Uh oh. Now we have a different problem. Our GrayImage gives us u8 from get_pixel(x, y).channels()[0], but convolve() expects the pixels to be f32. We can explicitly cast that with 'as f32'.

We can also add a couple lines to combine our two kernels into a single magnitude with the sum of squares. Then well need to turn our resulting f32 into a u8 Luma type before storing it back into the resulting image.

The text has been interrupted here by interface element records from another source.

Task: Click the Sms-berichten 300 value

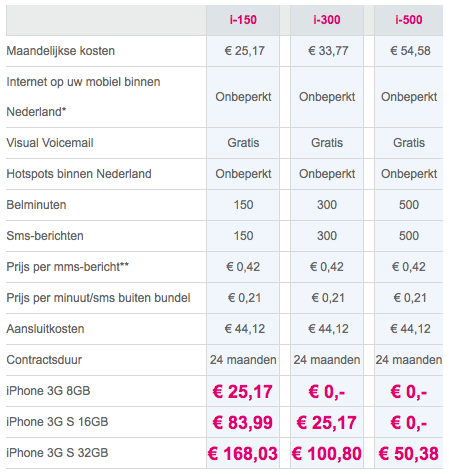Action: (x=327, y=236)
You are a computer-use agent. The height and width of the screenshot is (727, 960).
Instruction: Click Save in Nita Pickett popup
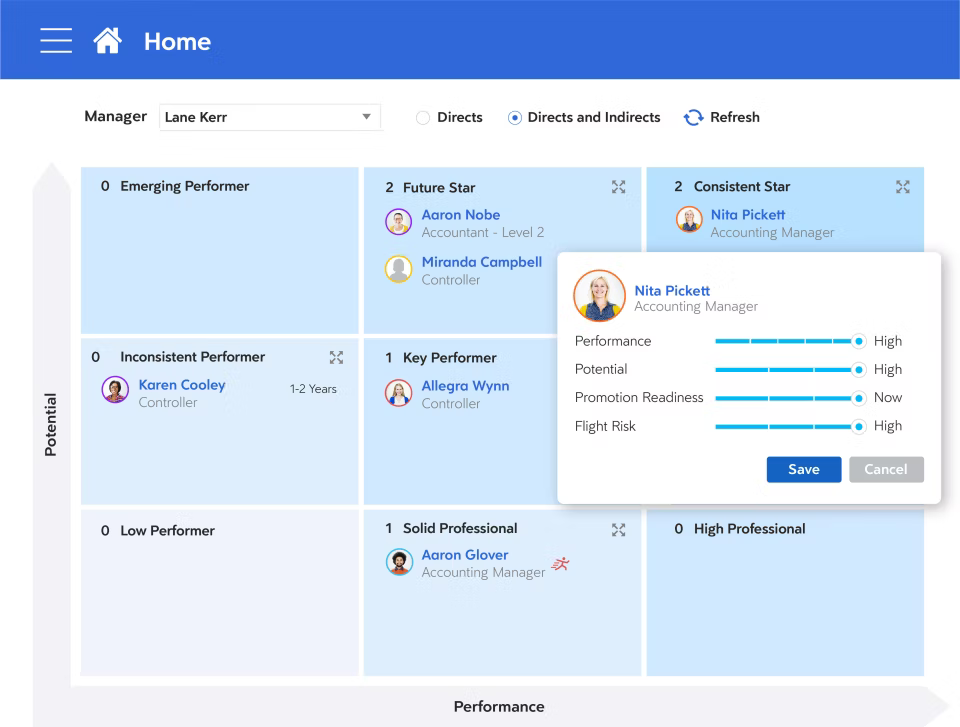[x=803, y=469]
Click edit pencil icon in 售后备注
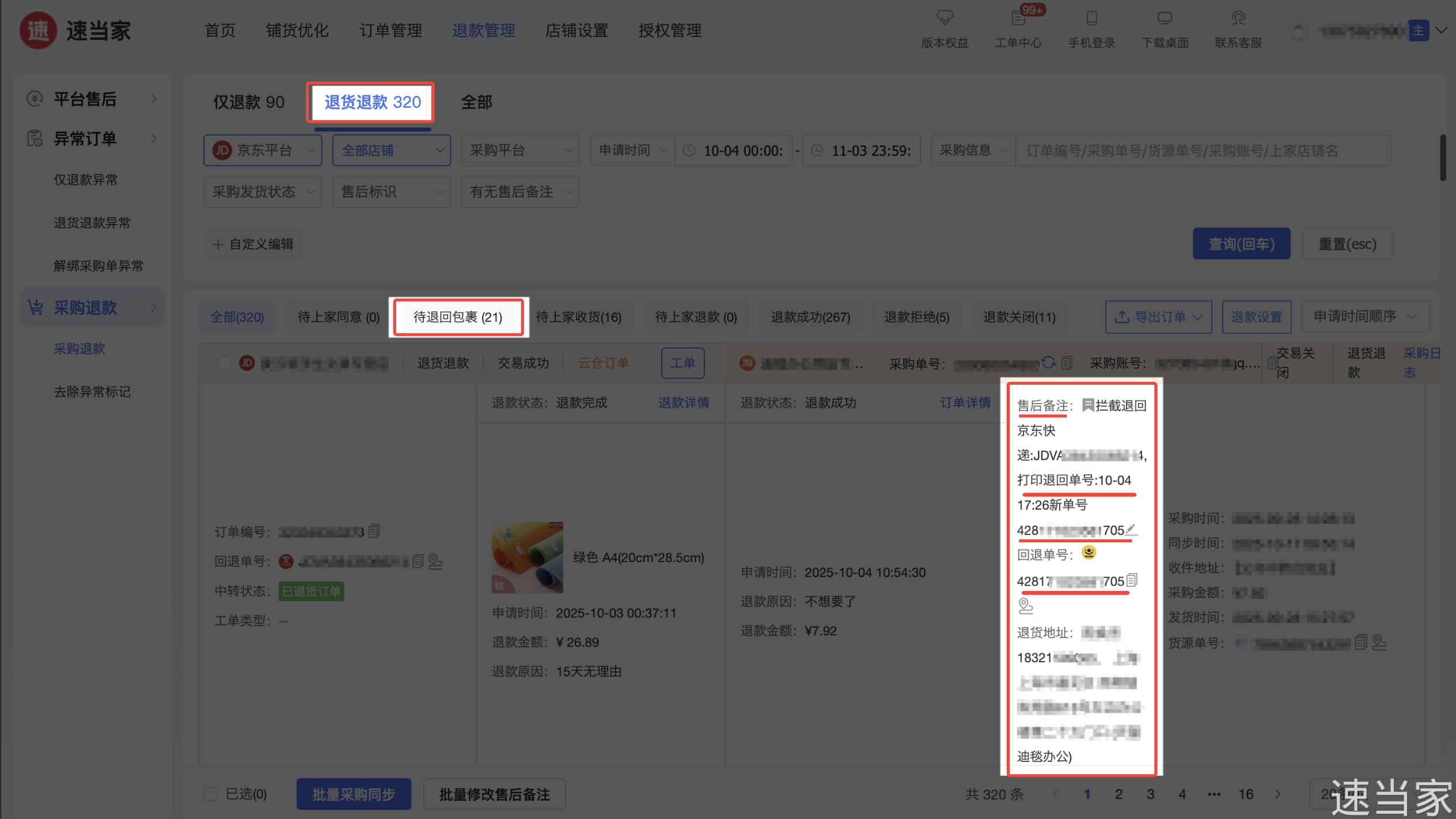 pyautogui.click(x=1131, y=529)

use image::{GenericImage, GrayImage, Luma, Pixel};

fn sobel_filter(input: &GrayImage) -> GrayImage {
    let mut result = input
        .clone()
        .sub_image(1, 1, input.width() - 2, input.height() - 2)
        .to_image();

    //start convolve in 1 pixel
    for x in 1..(input.width() - 1) {
        //start convolve in 1 pixel
        for y in 1..input.height() - 1 {
            let pixels = [
                [
                    input.get_pixel(x - 1, y - 1).channels()[0] as f32,
                    input.get_pixel(x - 1, y).channels()[0] as f32,
                    input.get_pixel(x - 1, y + 1).channels()[0] as f32,
                ],
                [
                    input.get_pixel(x, y - 1).channels()[0] as f32,
                    input.get_pixel(x, y).channels()[0] as f32,
                    input.get_pixel(x, y + 1).channels()[0] as f32,
                ],
                [
                    input.get_pixel(x + 1, y - 1).channels()[0] as f32,
                    input.get_pixel(x + 1, y).channels()[0] as f32,
                    input.get_pixel(x + 1, y + 1).channels()[0] as f32,
                ],
            ];

            // normalize divisor of 8.0 for Sobel
            let gradient_x = convolve(&SOBEL_KERNEL_X_MIRRORED, &pixels) / 8.0;
            let gradient_y = convolve(&SOBEL_KERNEL_Y_MIRRORED, &pixels) / 8.0;
            let magnitude = (gradient_x.powi(2) + gradient_y.powi(2)).sqrt();
            //place our pixel off by one because of crop
            result.put_pixel(x - 1, y - 1, Luma([(magnitude) as u8]));
        }
    }

    result
}

Now if we cargo run, the output should be interesting. If the runtime is a bit long, you might try cargo run --release. Running in release mode can make a massive difference.

Sucess

Result image

Extra credit

  • Can you implement edge extension instead of cropping?
  • Can you implement a box blur instead of the Sobel operator?
  • Can you extend the command line interface to allow the user to select what filter to apply?